I'm having trouble with this code. I want four lines of input with each lines having maximum 500 chars. I wrote a getline function to save it to a char * pointer. However, getline gives error when I initialize an array of pointers.

The only difference between (*lines)[500] and *lines[4] is, I think, whether it does not specify either the number of lines or the number of chars in a line.

Please help me understand why passing *linetwo into getline after *linetwo[4] initialization gives error.

Answer 1

Your pointers don't point to anything, yet you use them as if they do. This is closer to what you likely need.

int main()
{
    char (*lines)[500] = malloc(sizeof *lines);
    char *linetwo[4] = { malloc(500) }; // other three pointers will be NULL

    getline(*lines, sizeof *lines);
    getline(*linetwo, 500); // or linetwo[0]

    printf("%s", *lines);
    system("PAUSE");

    free(lines);
    free(linetwo[0]);
    return 0;    
}

Note: no error checking performed above. Use at your own discretion. Also note your getline may-well conflict with the POSIX library function getline , which is a different issue entirely.

Answer 2

char * lines[10]; 

Declares and allocates an array of pointers to char . Each element must be dereferenced individually.

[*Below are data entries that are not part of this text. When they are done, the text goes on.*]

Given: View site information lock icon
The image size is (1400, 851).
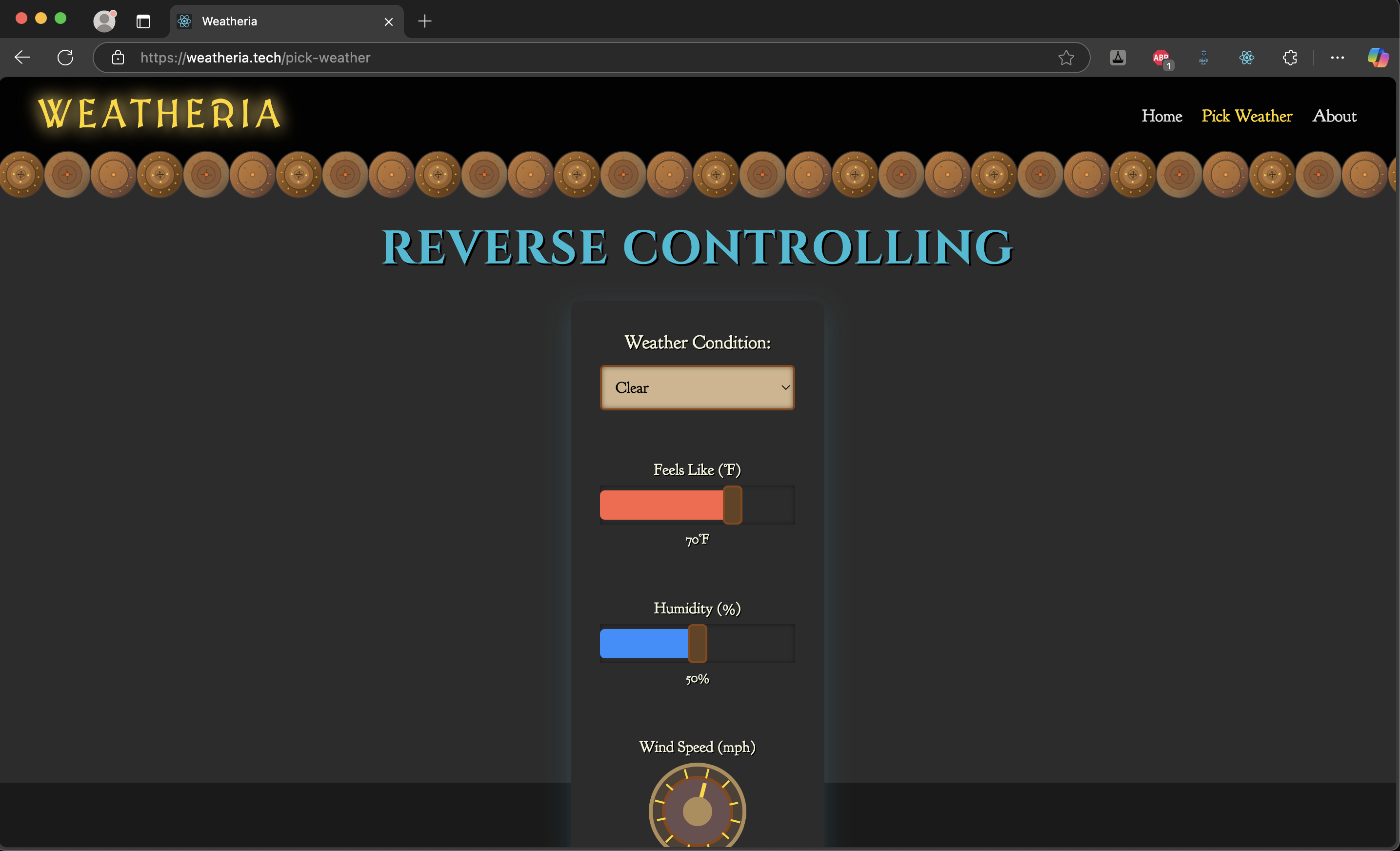Looking at the screenshot, I should click(x=118, y=58).
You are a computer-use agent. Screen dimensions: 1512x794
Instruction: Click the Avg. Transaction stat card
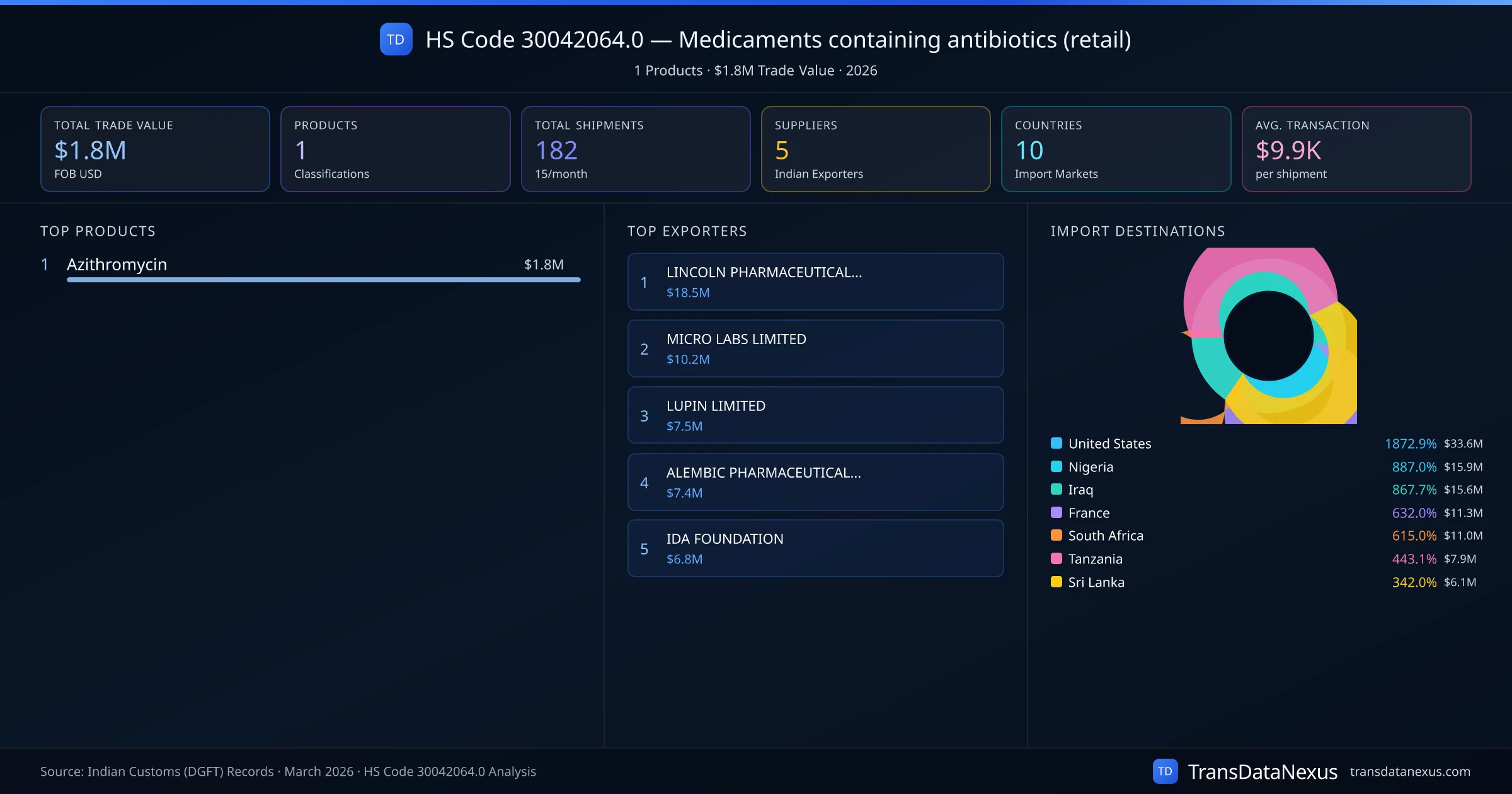coord(1356,149)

char (* lines)[10]; /* invalid until assigned or malloc'ed) */ 

Declares (without allocating) a pointer to an array of char ('s). The pointer to the array must be dereferenced to access the value of each element.

Answer 3

To pass array of pointers in the function just pass the array name without using '*'

and that changes your function declaration with

void getline(char *line[], int lim)

and calling with

getline(linetwo, 500);

This is the easiest way to do so

Answer 4

void getline(char *line, int lim)

This function expects a pointer.

You are passing array of pointer to it ( *linetwo[4] ) .Thus give an error.

To pass *linetwo[4] to pass this you can do this

void getline(char **line, int lim)